- _Selected text_:
───
# Are the 7D2 and 6D selling well?



## ahsanford (Jul 13, 2015)

Just looking at the sales price trend of the 5D3, 7D2 and 6D, I have to wonder if the 6D or 7D2 should be considered relative disappointments to the 5D3. 

For a host of reasons, Canon was pretty ruthless with the price of the 5D3 -- holding a very hard line with authorized resellers for nearly 3 years. But the 6D has seen a steady price drop since it's release, and the 7D2 just took a 15-20% price cut within it's first year.

Should we interpret that as Canon was too unreasonable with their initial pricing, or is there a competitive product that is outperforming it (sales-wise)? Or perhaps the market as a whole is down and Canon is chasing it by discounting those products?

Just curious.

- A


----------



## Don Haines (Jul 13, 2015)

A drop from $2100 to $1400 for the 6D is a drop of 1/3.... quite a bit! It is carried by a lot of the discount electronics stores (best buy etc) as an in store item, so I would guess (no data to back it up) that it is selling well.

The 7D2 went from $1800 to $1500... a drop of 1/6th.... about what one would expect after the initial rush was over....

I have probably seen 3 times as many 6Ds as 7D2s in people's hands....


----------



## dcm (Jul 13, 2015)

Trying to measure success by purchase price trend graphs is problematic, particularly when the axes have different ranges and scales. Here's the same information on a couple of charts to provide more of an apples to apples comparison.
───
- _Information shown_:
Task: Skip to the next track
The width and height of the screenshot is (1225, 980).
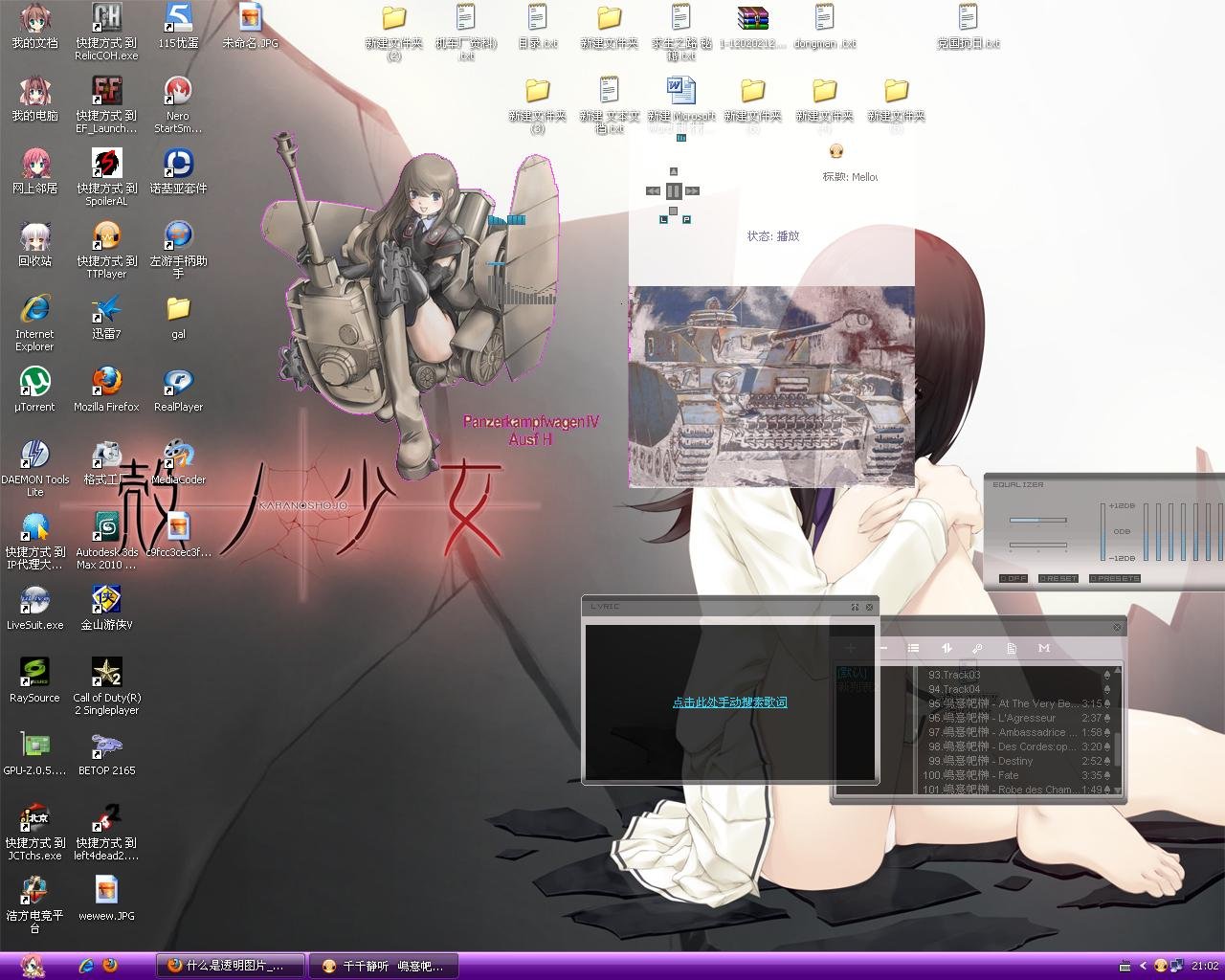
───
- _What needs to be done_: In the forum thread on Canon camera sales, what starting and lowered prices does Don Haines give for the 6D?

- _Answer to this task_: $2100, dropping to $1400.